Les fouilles recommenceront bien, mais avec un an de retard. Et pour accroître la rumeur, le terrain sera classé « zone militaire ». De quoi donner du grain à moudre à tous ceux qui voient dans cette démarche un secret d’état. Les archives secrètes des Templiers auraient-elles alors été déménagées par Pierre Plantard ? Un trésor a-t-il été récupéré ? Autant de questions restées toujours sans réponses, marquée par le décès de Roger Lhomoy en 1976, emportant son secret dans la tombe, comme l’abbé Saunière à Rennes-le-Château et six siècles après la disparition du trésor des templiers
Des banquiers de l’Europe au mythe du trésor
Quand Philippe le Bel ordonne l’arrestation des chevaliers du Temple, l’ordre est immensément riche. Au fil des décennies, et durant deux siècles, il a acquis de nombreuses terres et commanderies, possède des forteresses inexpugnables, entretient une armée chargée de la protection des pèlerins en marche vers la Terre Sainte et pratique des activités bancaires à travers toute l’Europe chrétienne au point que le roi de France lui-même est débiteur de l’ordre.
Cette richesse a forgé le mythe du trésor des Templiers, associée aux mystères qui entourent les pratiques du Temple et l’arrestation de ses membres. De Gisors (git-or) à l’Angleterre, en passant par la chapelle du Temple à Paris et l’Auvergne, la route du trésor des Templiers possède ses partisans et ses détracteurs mais surtout ne repose sur aucun document tangible.
Comme le veut la légende, trois chariots camouflés quittent Paris le jour même de l’arrestation des Templiers. Direction la côte normande et l’Angleterre où l’ordre sait pouvoir trouver refuge sans être inquiété. Le château de Gisors se trouve sur cette route. Il a appartenu autrefois aux Templiers avant de devenir une forteresse royale.
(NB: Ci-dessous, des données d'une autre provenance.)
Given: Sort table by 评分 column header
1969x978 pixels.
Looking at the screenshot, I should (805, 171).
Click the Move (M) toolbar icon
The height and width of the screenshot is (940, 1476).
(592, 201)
Les chariots ont-ils continué leur route ? Se sont-ils arrêtés à Gisors ? Quand la réalité frappe à la porte de la légende, les imaginations s’enflamment, dépassant le cadre de l’Histoire pour faire commerce de rêves !
Chronologie
1118. Fondation de l’ordre du Temple.
13 octobre 1307. Arrestation ordonnée par Philippe le Bel des membres de l’ordre du Temple.
18 mars 1314. Exécution du grand maître Jacques de Molay.
Mars 1946. Roger Lhomoy affirme avoir trouvé une salle à Gisors contenant le trésor des Templiers.
1962. Parution du livre de Gérard de Sède « Les Templiers sont parmi nous ».